At the heart of the case is a ten-minute window on May 7, 2022.
That day, Terraform quietly withdrew 150 million UST from Curve’s 3pool — one of the primary liquidity pools used for stablecoin trading.
The move was not immediately disclosed to the broader market.
Less than ten minutes later, according to the lawsuit, a wallet associated with Jane Street withdrew 85 million UST from the same pool — at the time, the largest transaction ever recorded in that pool.
The combined removal of 235 million UST severely destabilized liquidity. UST slipped below its $1 peg, and panic began to spread.
The lawsuit alleges that Jane Street effectively front-ran the developing crisis, allowing it to liquidate hundreds of millions of dollars in high-risk positions before the broader market reacted.
The firm’s actions, Snyder claims, both shielded it from catastrophic losses and accelerated the collapse.

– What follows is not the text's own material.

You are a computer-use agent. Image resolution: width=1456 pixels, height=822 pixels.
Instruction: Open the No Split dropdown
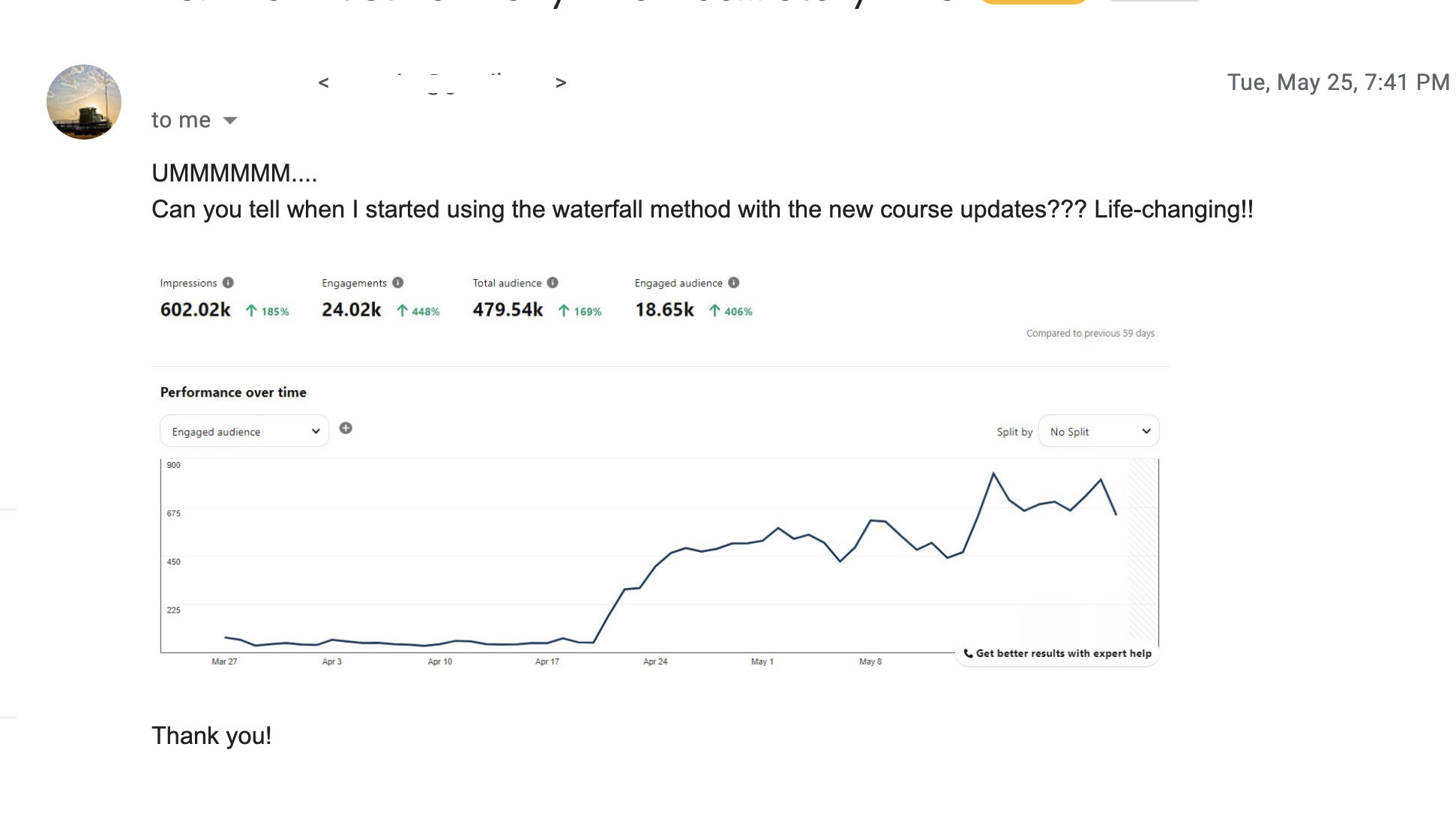click(x=1098, y=431)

The complaint also details communications that allegedly occurred as the crisis deepened.
On May 9, with UST trading below $0.80, Pratt is said to have initiated further communications with Do Kwon and Jane Street colleagues.

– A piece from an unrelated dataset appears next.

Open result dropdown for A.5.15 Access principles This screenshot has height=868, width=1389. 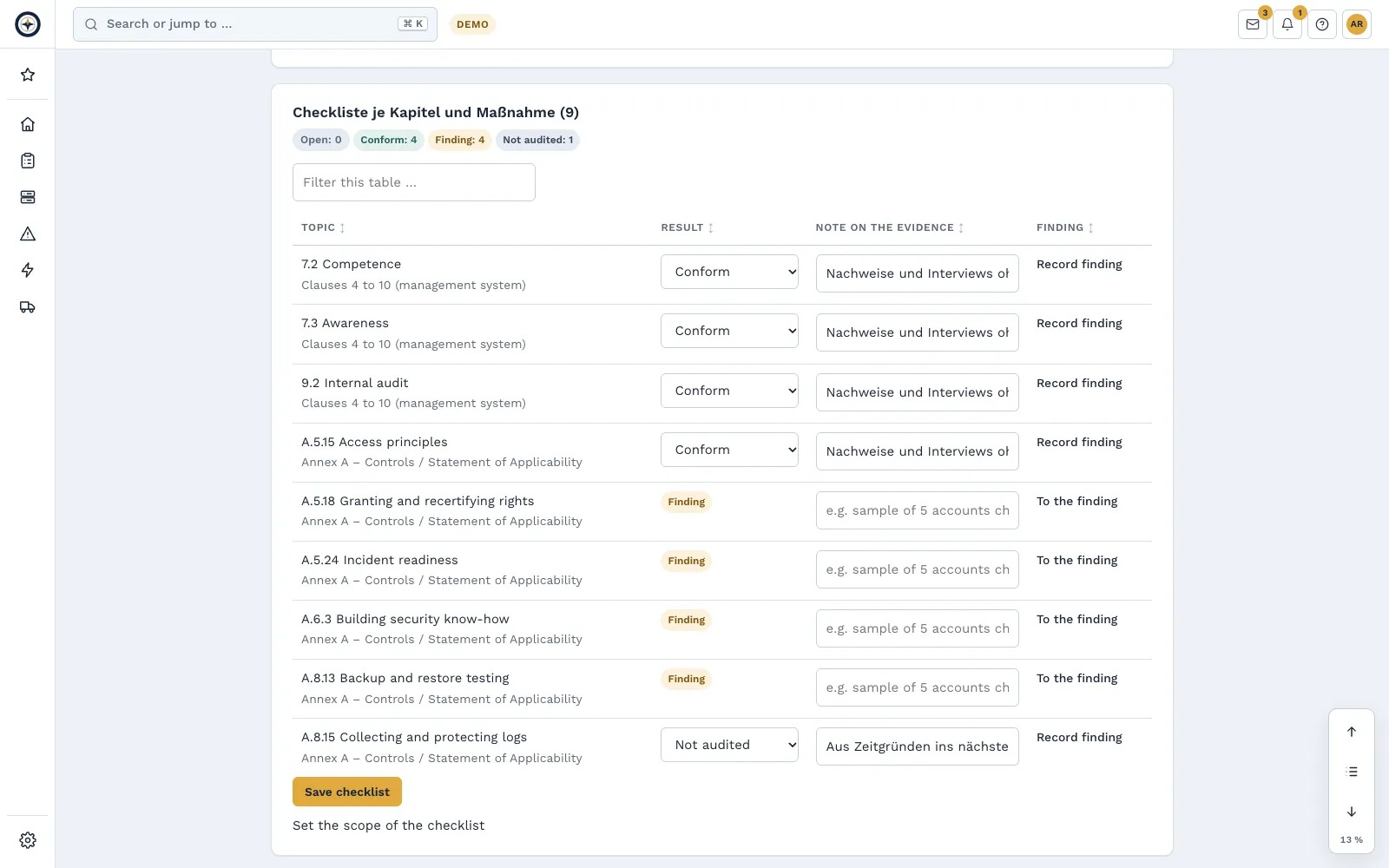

According to the lawsuit, he proposed purchasing Bitcoin or LUNA at substantial discounts.
The filing also references Bill DiSomma, co-founder of Jump Trading, suggesting that Jane Street may have received additional information about potential Terraform fundraising efforts.

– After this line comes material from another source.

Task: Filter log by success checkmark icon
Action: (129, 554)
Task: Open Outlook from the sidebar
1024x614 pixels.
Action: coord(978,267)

Snyder’s accusation is blunt.
“Jane Street exploited market relationships to manipulate the market to its advantage during a pivotal event in cryptocurrency history,” he said in the complaint.
He added that the firm generated substantial profits “at the detriment of Terraform Labs’ creditors,” and pledged to pursue every legal avenue to recover funds for victims.
This is not the first such case.
In December 2025, Snyder filed a separate $4 billion lawsuit against Jump Trading, alleging similar misconduct tied to Terraform’s collapse.
The Terra ecosystem’s collapse has been dissected countless times, but the lawsuit reframes the trigger event in stark terms.
UST had already been wobbling in early May 2022.
But critics have long argued that liquidity fragility made the system vulnerable to a large, coordinated withdrawal.
The May 7 removal of 235 million UST from Curve’s primary liquidity pool — first by Terraform, then by Jane Street — proved catastrophic.
Terraform later said the 150 million UST withdrawal was preparation for a new “4pool” liquidity structure involving other stablecoins.
However, the timing, and Jane Street’s immediate subsequent trade, remained controversial.
Once the peg cracked, the algorithmic mechanism meant to restore stability began printing LUNA to absorb UST redemptions.
Instead of restoring confidence, it triggered a self-reinforcing spiral.
By May 9, UST had fallen below $0.80.
By May 13, it was trading below $0.15 and effectively worthless. LUNA collapsed to fractions of a cent.
Retail investors who had parked savings in Anchor Protocol for its advertised 20% yield saw life savings evaporate.
Some lost homes and retirement funds. The collapse erased tens of billions of dollars in value and sent shockwaves across the crypto industry.
Jane Street rejects the narrative that it played a manipulative role.
A spokesperson told reporters the suit is “a transparent attempt to extract money when it is well-established that the losses… were the result of a multi-billion dollar fraud perpetrated by the management of Terraform Labs.”
The firm has vowed to fight the case in court.
If proven, the allegations would mark one of the most significant insider-trading cases in crypto history — and a rare instance where a major traditional finance firm faces accountability over digital asset market conduct.
More broadly, the lawsuit underscores a persistent tension in crypto markets: even in ecosystems marketed as decentralized and permissionless, information asymmetry and high-speed trading can create uneven playing fields.
The courts will ultimately determine whether Jane Street crossed a legal line.
But regardless of the outcome, the case reopens uncomfortable questions about how power operates in crypto — and who pays the price when systems fail.
For investors still nursing the scars of 2022, the battle over Terra’s collapse is far from over.